*Aim of the exercise:* If a line in the data holds "screenshot", copy that line out in full.

*Material supplied:*
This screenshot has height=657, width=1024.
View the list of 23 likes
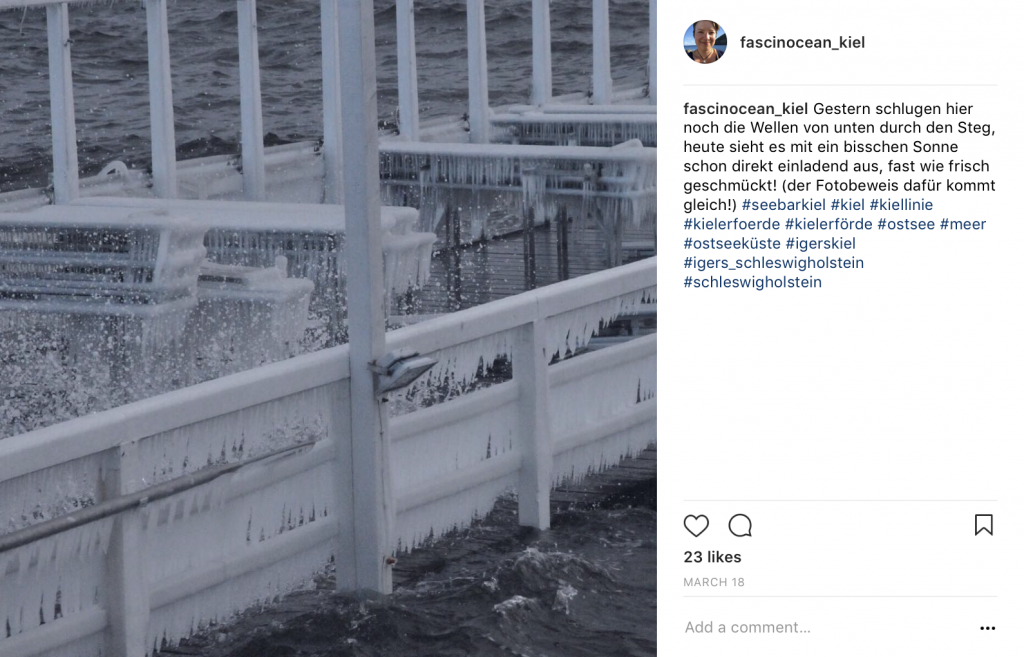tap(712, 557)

---

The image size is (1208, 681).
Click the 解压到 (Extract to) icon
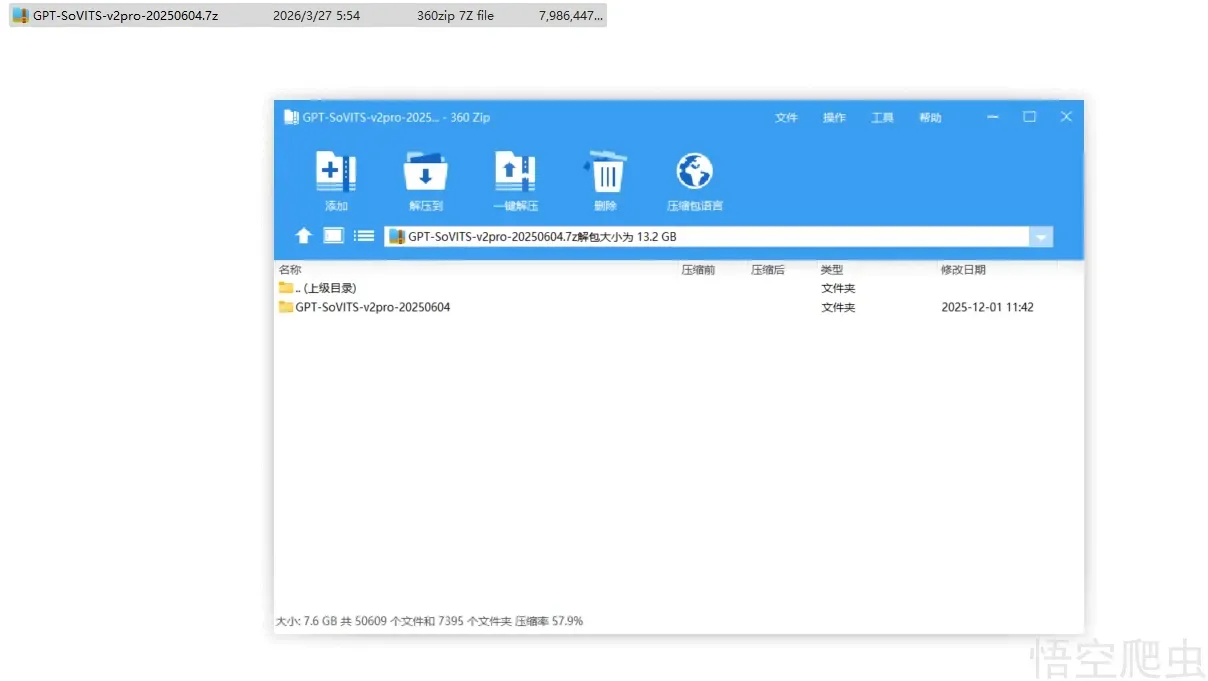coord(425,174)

==

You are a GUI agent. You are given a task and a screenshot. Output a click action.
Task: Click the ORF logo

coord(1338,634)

*Response to the task:*
This screenshot has height=657, width=1024.
You are a GUI agent. You are given a task and a screenshot. Output a click action.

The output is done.